=== Task to carry out ===
Take the entries that follow and return only the lines from the one with "Handelsbetingelser (173, 2402)" through the final line, leaving every picture behind.

=== The data ===
________________________________________

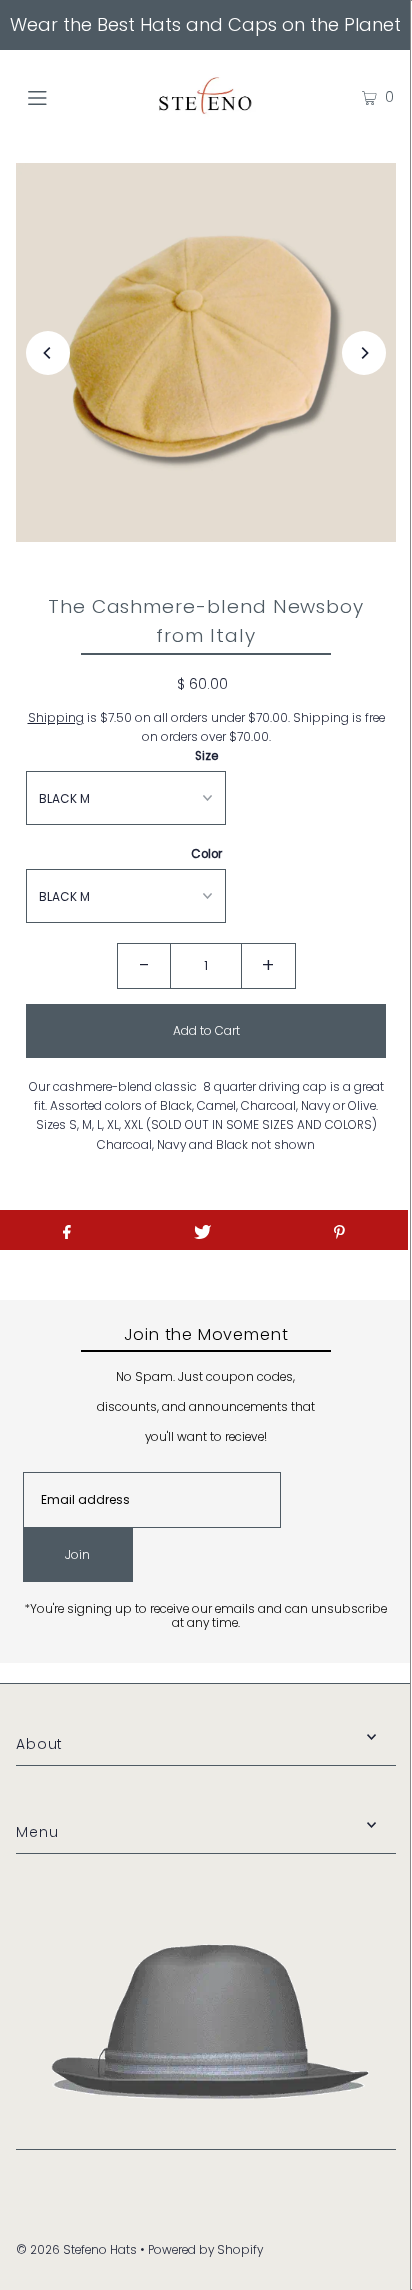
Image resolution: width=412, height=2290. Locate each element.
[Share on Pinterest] (339, 1230)
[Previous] (48, 353)
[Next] (364, 353)
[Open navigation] (64, 97)
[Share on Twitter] (202, 1230)
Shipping (56, 718)
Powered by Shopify (205, 2250)
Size (206, 756)
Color (206, 854)
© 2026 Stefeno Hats (76, 2250)
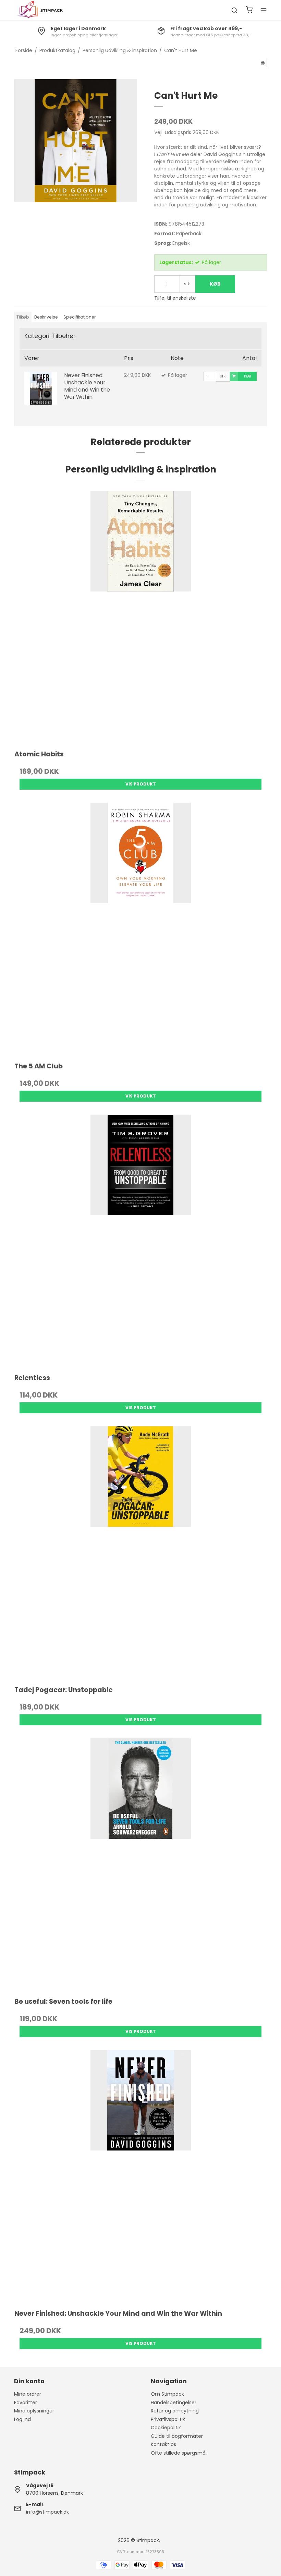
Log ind (22, 2419)
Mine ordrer (27, 2394)
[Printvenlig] (263, 63)
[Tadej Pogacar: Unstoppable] (140, 1552)
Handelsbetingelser (173, 2402)
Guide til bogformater (177, 2436)
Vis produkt (140, 784)
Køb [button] (215, 283)
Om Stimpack (167, 2394)
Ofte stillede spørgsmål (179, 2452)
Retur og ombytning (175, 2410)
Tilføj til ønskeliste (175, 298)
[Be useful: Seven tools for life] (140, 1864)
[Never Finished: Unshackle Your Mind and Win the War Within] (40, 388)
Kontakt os (163, 2444)
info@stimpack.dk (47, 2511)
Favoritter (25, 2402)
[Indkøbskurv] (249, 10)
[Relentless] (140, 1241)
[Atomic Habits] (140, 617)
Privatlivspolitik (168, 2419)
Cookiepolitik (166, 2427)
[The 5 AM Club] (140, 929)
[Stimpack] (40, 10)
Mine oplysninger (34, 2410)
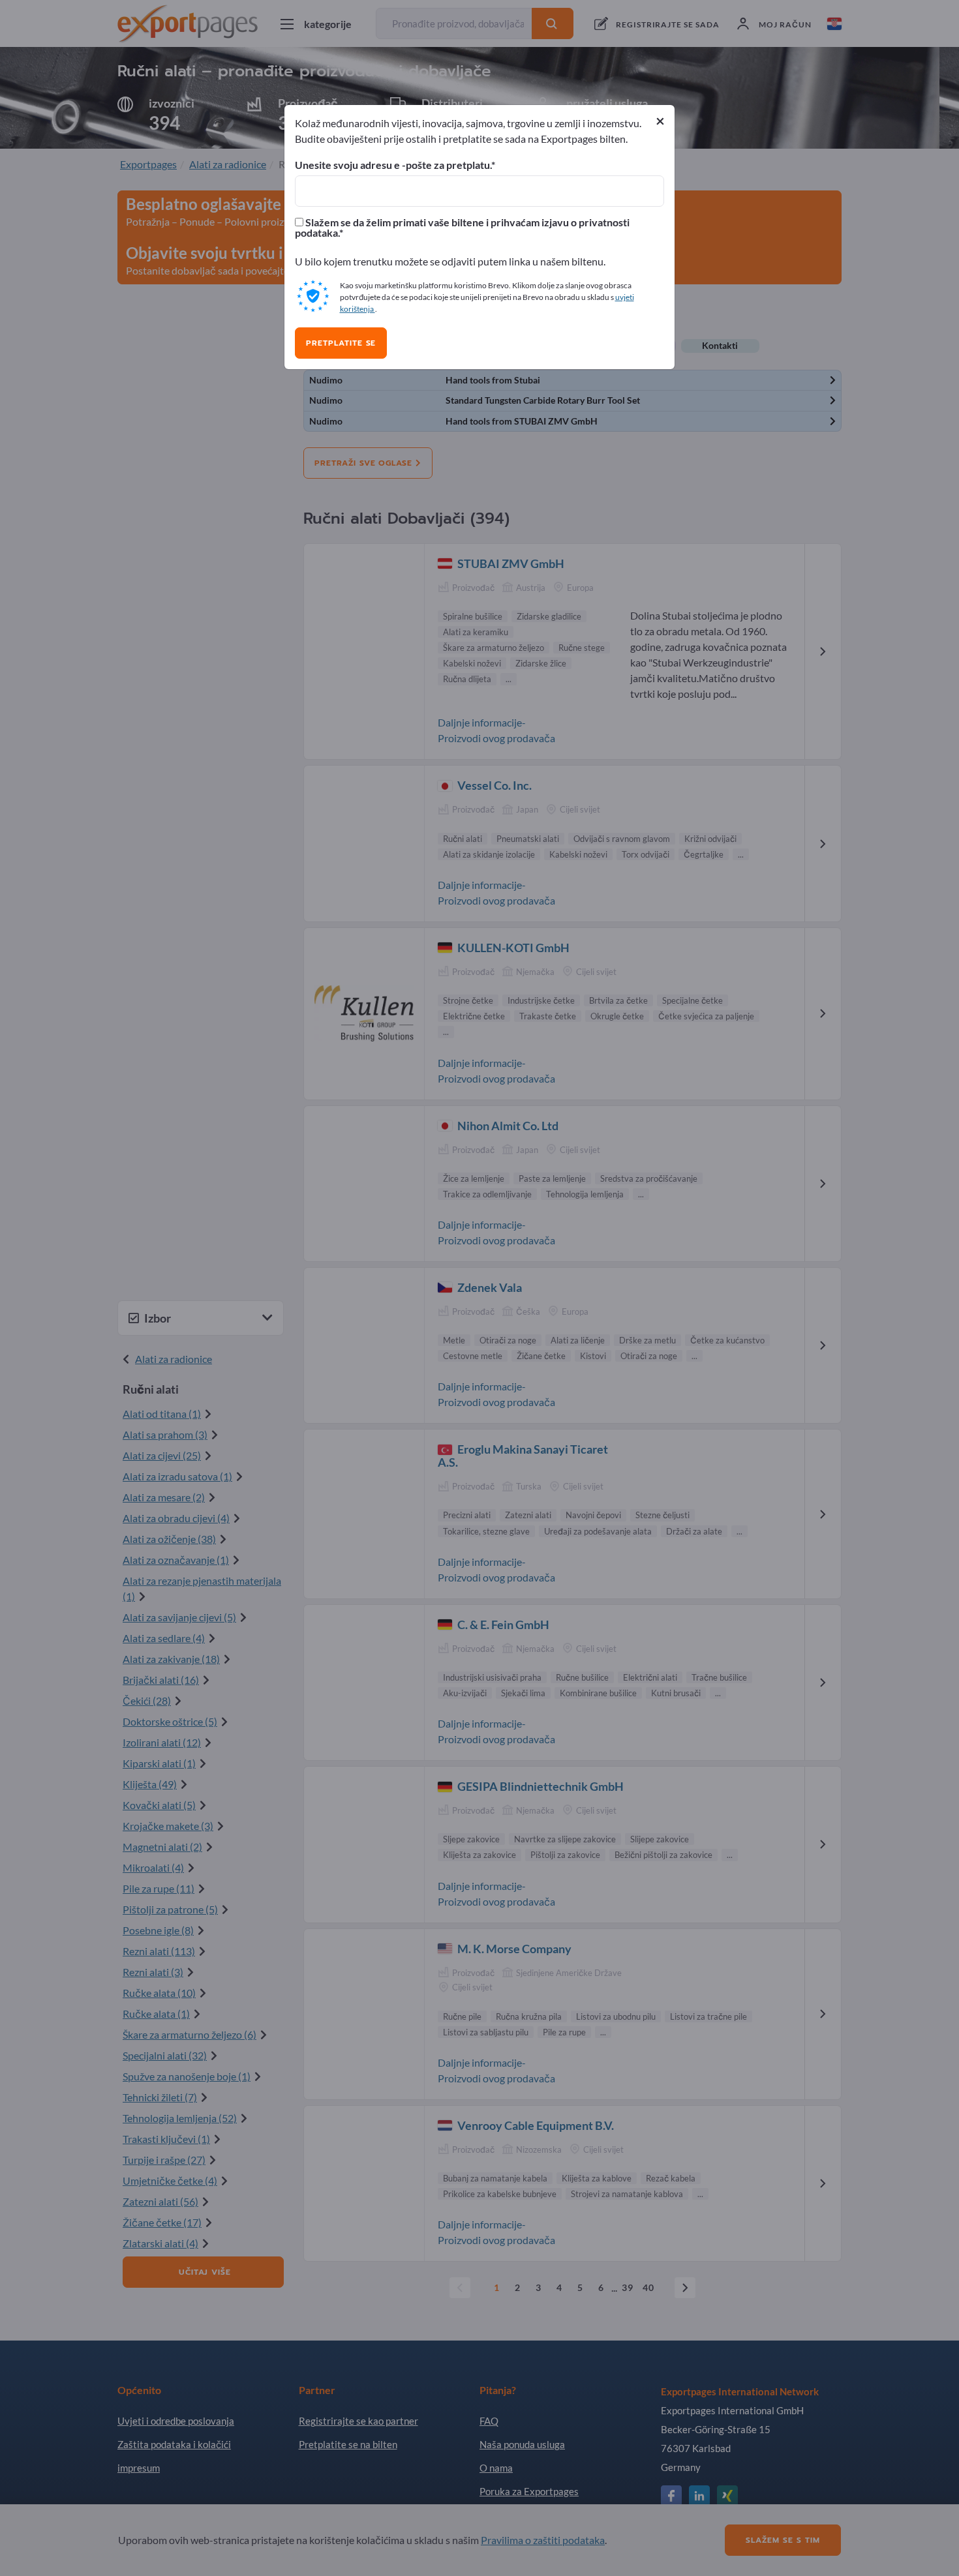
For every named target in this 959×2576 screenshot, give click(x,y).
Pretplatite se (341, 343)
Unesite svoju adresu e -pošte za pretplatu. (393, 165)
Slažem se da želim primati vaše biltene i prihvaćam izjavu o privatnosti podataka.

________________________________________

=== Written reply ===
Handelsbetingelser (173, 2402)
Guide til bogformater (177, 2436)
Vis produkt (140, 784)
Køb [button] (215, 283)
Om Stimpack (167, 2394)
Ofte stillede spørgsmål (179, 2452)
Retur og ombytning (175, 2410)
Tilføj til ønskeliste (175, 298)
[Be useful: Seven tools for life] (140, 1864)
[Never Finished: Unshackle Your Mind and Win the War Within] (40, 388)
Kontakt os (163, 2444)
info@stimpack.dk (47, 2511)
Favoritter (25, 2402)
[Indkøbskurv] (249, 10)
[Relentless] (140, 1241)
[Atomic Habits] (140, 617)
Privatlivspolitik (168, 2419)
Cookiepolitik (166, 2427)
[The 5 AM Club] (140, 929)
[Stimpack] (40, 10)
Mine oplysninger (34, 2410)
For every named target in this 959×2576 screenshot, give click(x,y).
Pretplatite se (341, 343)
Unesite svoju adresu e -pošte za pretplatu. (393, 165)
Slažem se da želim primati vaše biltene i prihvaćam izjavu o privatnosti podataka.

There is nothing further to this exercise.